Jon Kessler, The Web (Installation View), via Swiss Institute

Following this line of reasoning, Kessler welcomes smartphone users to use his home-built application to upload images into the network’s database, which are in turn broadcasted through the numerous screens populating the space.  The installation, then, becomes a framework, supporting the physical experience of any visitor as they pass through it.  Perhaps more interestingly, the viewer becomes a user, utilizing the refracted viewing experience of the gallery to see beyond a singular perspective, and to move freely through a multifarious field of sensory information.  Engaging with the space and its architecture both physically and digitally, the user drastically alters the installation’s presentation and history.

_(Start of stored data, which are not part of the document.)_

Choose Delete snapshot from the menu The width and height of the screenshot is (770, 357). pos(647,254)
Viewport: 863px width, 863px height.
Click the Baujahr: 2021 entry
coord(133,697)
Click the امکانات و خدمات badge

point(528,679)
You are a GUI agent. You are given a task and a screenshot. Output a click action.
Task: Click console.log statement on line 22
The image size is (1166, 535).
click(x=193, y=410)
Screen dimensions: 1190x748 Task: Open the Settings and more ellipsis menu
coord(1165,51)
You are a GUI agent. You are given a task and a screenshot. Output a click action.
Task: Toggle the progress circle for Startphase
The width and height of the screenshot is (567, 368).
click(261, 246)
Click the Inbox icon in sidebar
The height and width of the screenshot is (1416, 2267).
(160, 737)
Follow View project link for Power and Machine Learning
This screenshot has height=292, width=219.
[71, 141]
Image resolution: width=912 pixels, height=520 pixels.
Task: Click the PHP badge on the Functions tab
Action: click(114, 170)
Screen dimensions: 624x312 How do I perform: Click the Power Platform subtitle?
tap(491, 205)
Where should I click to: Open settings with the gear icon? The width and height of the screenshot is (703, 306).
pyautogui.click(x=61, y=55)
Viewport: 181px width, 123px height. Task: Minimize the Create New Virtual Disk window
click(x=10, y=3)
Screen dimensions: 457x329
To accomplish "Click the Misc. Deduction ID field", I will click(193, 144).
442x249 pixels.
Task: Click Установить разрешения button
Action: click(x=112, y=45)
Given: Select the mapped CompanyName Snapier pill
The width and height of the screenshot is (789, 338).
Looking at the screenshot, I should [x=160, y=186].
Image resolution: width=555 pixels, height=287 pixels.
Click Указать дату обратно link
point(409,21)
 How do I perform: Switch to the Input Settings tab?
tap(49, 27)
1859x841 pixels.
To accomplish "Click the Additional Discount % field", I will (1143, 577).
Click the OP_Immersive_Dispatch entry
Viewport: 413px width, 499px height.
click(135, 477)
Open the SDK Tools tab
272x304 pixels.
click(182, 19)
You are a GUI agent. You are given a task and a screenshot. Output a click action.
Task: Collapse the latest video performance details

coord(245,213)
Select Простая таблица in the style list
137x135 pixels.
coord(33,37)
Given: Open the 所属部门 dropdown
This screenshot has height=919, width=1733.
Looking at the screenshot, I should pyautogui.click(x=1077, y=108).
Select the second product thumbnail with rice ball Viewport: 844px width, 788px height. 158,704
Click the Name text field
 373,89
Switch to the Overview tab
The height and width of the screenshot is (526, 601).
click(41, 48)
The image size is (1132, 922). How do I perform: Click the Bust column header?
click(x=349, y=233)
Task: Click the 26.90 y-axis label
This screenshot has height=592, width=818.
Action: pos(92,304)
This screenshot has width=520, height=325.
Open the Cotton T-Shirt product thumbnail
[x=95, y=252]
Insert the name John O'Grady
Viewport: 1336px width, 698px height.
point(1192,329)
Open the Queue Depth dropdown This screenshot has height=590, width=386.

Jon Kessler, The Web (Installation View), via Swiss Institute

Given this intensely interior experience, caught in the hyper-loaded  space of The Web, the viewing deck placed alongside the installation is of particular significance.  Offering a second look at the external architecture that the viewer is so easily trapped within, one must reconsider the seemingly endless interior of The Web, recognizing the physical constraints and definitive location of the Internet as a series of wires, cables and servers in a finite, located position on the globe.  While The Web welcomes an endless set of permutations on its experience, its finite physical realm makes an equally powerful statement.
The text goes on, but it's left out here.